Beginning at the line with "This screenshot has width=1270, height=952." in the records below, return each line up to and including the last, exactly as it stands, but not the pictures.

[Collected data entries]
————

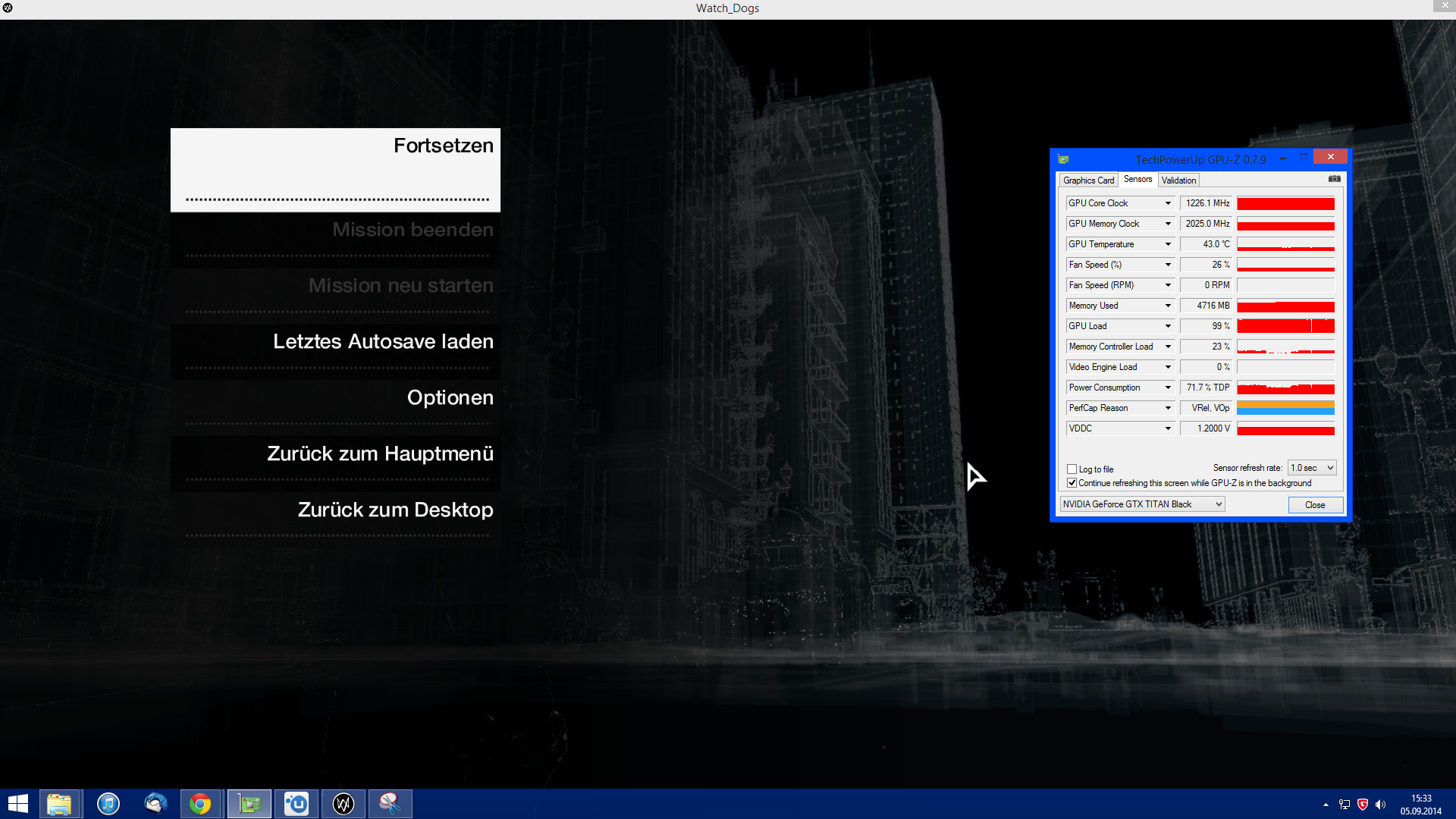The height and width of the screenshot is (819, 1456).
Task: Click the Watch Dogs taskbar icon
Action: click(344, 803)
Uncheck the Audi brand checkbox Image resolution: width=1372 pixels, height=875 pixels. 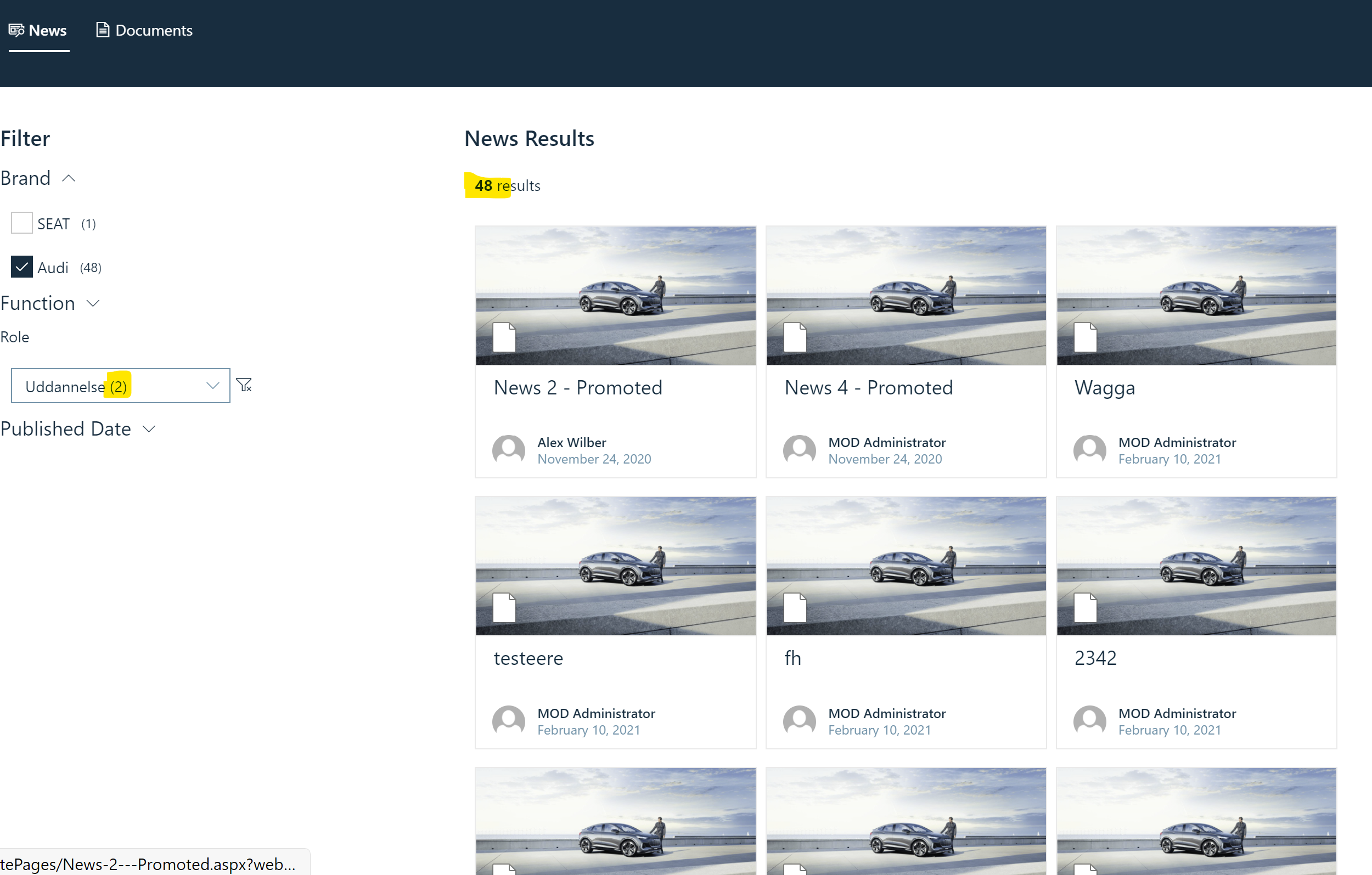(21, 267)
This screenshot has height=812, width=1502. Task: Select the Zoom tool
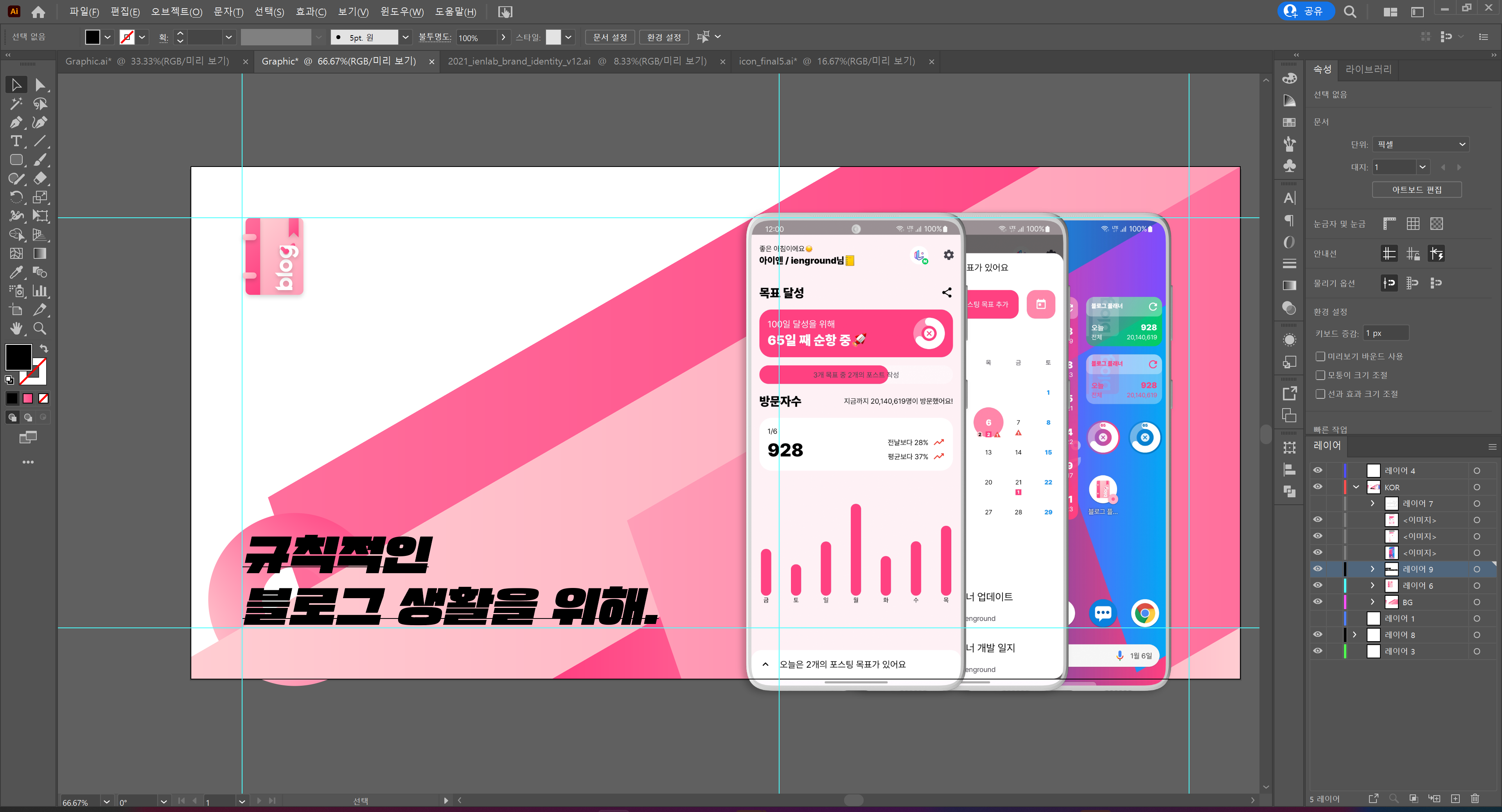(x=40, y=328)
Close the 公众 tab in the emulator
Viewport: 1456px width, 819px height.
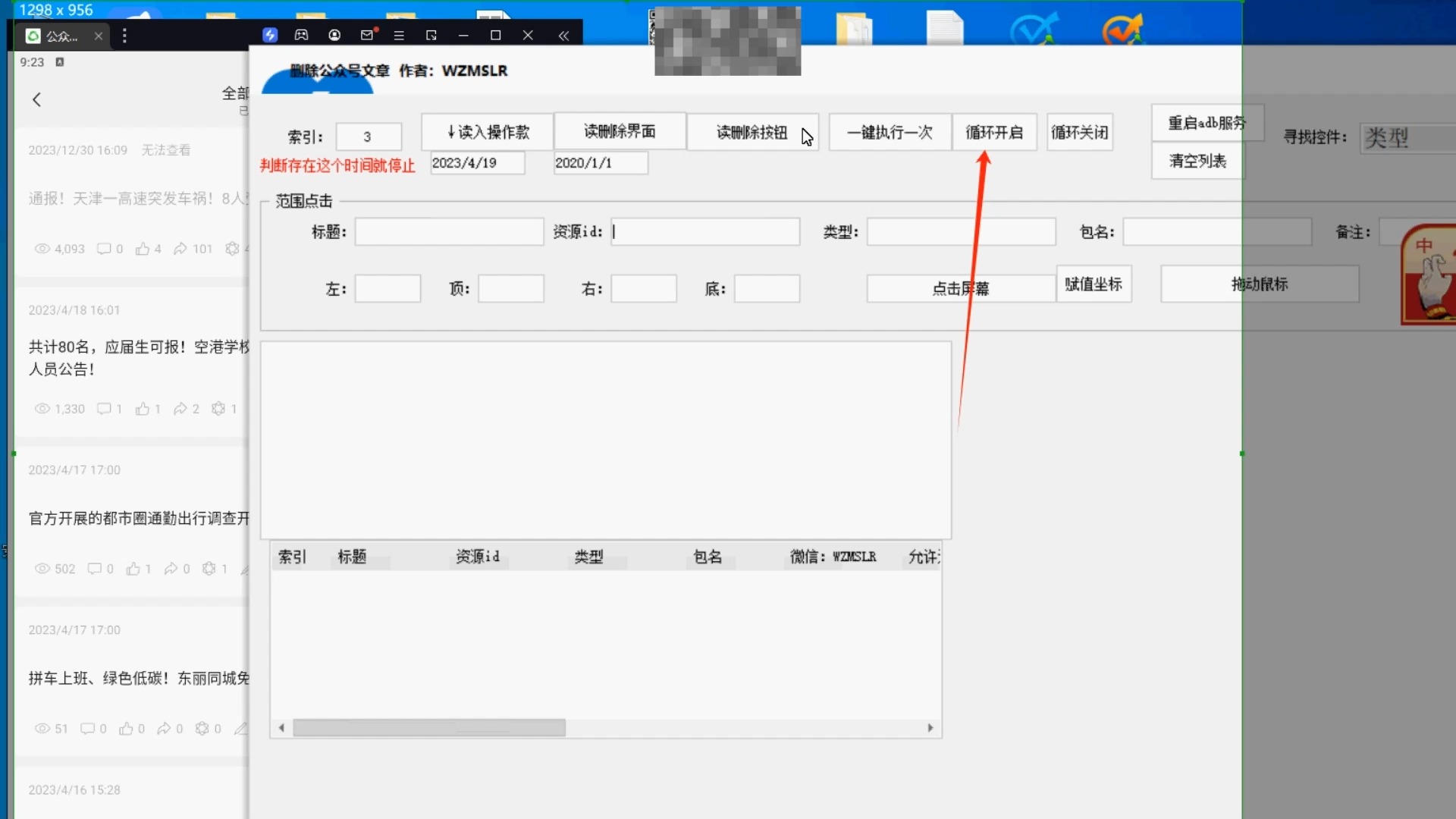pos(99,36)
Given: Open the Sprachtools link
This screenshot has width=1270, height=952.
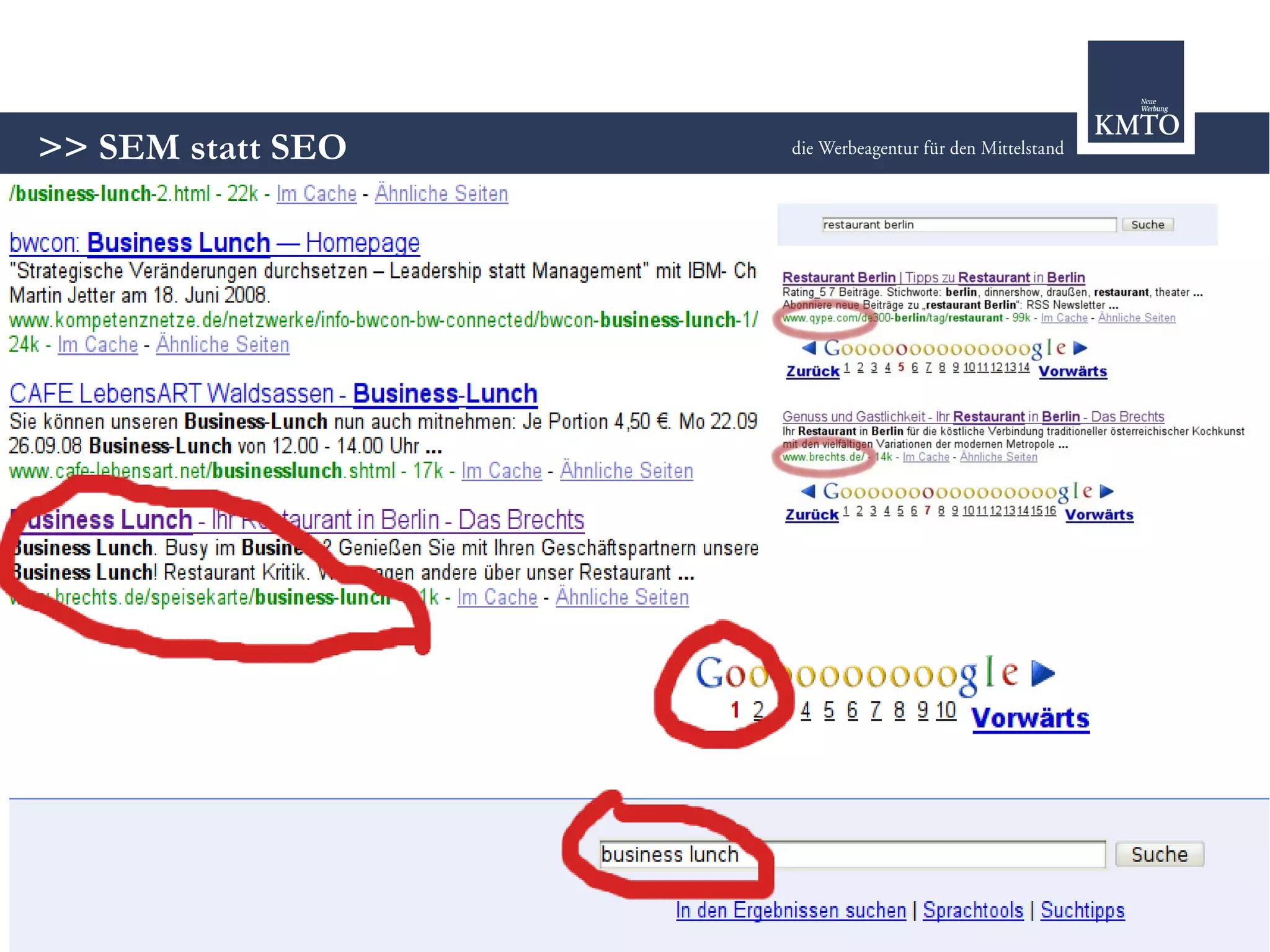Looking at the screenshot, I should [x=972, y=910].
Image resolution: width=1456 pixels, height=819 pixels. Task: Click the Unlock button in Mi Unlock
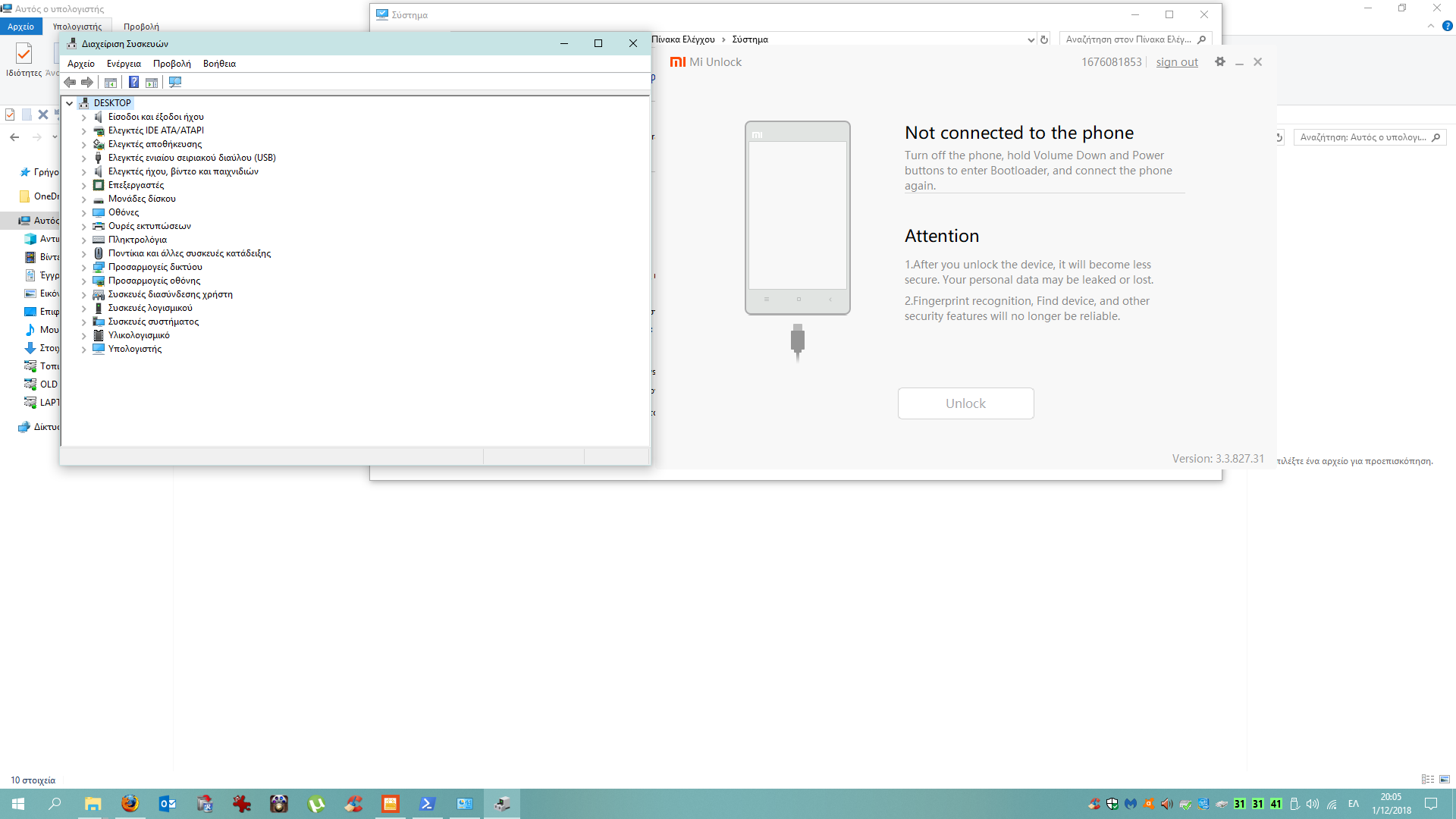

————

PROBLEM SOLUTION:
This screenshot has width=1270, height=952.
Looking at the screenshot, I should [x=972, y=910].
Image resolution: width=1456 pixels, height=819 pixels. Task: Click the Unlock button in Mi Unlock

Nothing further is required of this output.